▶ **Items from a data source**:
= Beginning of Section =

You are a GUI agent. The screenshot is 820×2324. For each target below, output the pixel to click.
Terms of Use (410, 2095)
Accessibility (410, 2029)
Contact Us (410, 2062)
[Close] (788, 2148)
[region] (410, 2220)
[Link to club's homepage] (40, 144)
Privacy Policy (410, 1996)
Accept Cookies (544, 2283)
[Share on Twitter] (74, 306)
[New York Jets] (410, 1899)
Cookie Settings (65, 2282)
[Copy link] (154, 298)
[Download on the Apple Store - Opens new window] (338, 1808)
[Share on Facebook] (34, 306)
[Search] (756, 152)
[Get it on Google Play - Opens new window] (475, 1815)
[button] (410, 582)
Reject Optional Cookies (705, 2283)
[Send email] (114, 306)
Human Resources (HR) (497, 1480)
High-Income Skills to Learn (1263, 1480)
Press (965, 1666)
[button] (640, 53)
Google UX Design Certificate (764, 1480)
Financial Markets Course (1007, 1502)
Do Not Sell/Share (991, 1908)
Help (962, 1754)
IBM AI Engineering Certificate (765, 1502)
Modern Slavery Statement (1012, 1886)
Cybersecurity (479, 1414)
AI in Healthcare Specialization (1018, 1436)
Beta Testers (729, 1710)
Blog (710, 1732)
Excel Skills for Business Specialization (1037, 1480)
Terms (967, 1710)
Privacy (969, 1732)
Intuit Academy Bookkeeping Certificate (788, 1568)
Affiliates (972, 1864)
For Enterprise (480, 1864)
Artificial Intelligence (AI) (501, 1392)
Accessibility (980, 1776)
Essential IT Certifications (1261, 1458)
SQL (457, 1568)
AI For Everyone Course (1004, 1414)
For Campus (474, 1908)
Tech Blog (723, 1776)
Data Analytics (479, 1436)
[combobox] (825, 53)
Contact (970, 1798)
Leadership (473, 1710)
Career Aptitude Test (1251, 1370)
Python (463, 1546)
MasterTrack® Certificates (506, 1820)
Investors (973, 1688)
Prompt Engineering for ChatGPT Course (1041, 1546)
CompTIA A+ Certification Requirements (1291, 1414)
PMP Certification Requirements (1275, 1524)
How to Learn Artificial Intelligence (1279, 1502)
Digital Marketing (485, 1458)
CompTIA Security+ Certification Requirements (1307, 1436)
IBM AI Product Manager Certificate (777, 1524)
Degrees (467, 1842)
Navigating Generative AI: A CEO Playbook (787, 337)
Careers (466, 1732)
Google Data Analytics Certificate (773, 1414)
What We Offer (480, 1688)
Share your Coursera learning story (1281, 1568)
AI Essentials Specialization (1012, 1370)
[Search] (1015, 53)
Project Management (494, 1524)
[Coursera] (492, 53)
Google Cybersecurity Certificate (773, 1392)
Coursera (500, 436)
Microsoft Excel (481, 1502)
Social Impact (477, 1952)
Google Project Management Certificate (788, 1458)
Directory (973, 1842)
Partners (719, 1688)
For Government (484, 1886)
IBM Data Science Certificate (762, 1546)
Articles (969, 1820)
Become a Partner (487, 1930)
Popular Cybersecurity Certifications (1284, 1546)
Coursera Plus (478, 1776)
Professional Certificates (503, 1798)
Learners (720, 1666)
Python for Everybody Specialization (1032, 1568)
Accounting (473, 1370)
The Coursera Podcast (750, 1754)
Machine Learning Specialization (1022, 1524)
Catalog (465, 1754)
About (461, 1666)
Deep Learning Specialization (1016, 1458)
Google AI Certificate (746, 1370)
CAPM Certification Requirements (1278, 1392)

= End of Section =

▶ **Exercise prompt**:
Please give back, exactly as it stands above, the stretch from the line with "How to Learn" through the line with "Deep Learning Specialization (1016, 1458)", and no line outside it.

▶ **Response to this task**:
How to Learn Artificial Intelligence (1279, 1502)
Digital Marketing (485, 1458)
CompTIA Security+ Certification Requirements (1307, 1436)
IBM AI Product Manager Certificate (777, 1524)
Degrees (467, 1842)
Navigating Generative AI: A CEO Playbook (787, 337)
Careers (466, 1732)
Google Data Analytics Certificate (773, 1414)
What We Offer (480, 1688)
Share your Coursera learning story (1281, 1568)
AI Essentials Specialization (1012, 1370)
[Search] (1015, 53)
Project Management (494, 1524)
[Coursera] (492, 53)
Google Cybersecurity Certificate (773, 1392)
Coursera (500, 436)
Microsoft Excel (481, 1502)
Social Impact (477, 1952)
Google Project Management Certificate (788, 1458)
Directory (973, 1842)
Partners (719, 1688)
For Government (484, 1886)
IBM Data Science Certificate (762, 1546)
Articles (969, 1820)
Become a Partner (487, 1930)
Popular Cybersecurity Certifications (1284, 1546)
Coursera Plus (478, 1776)
Professional Certificates (503, 1798)
Learners (720, 1666)
Python for Everybody Specialization (1032, 1568)
Accounting (473, 1370)
The Coursera Podcast (750, 1754)
Machine Learning Specialization (1022, 1524)
Catalog (465, 1754)
About (461, 1666)
Deep Learning Specialization (1016, 1458)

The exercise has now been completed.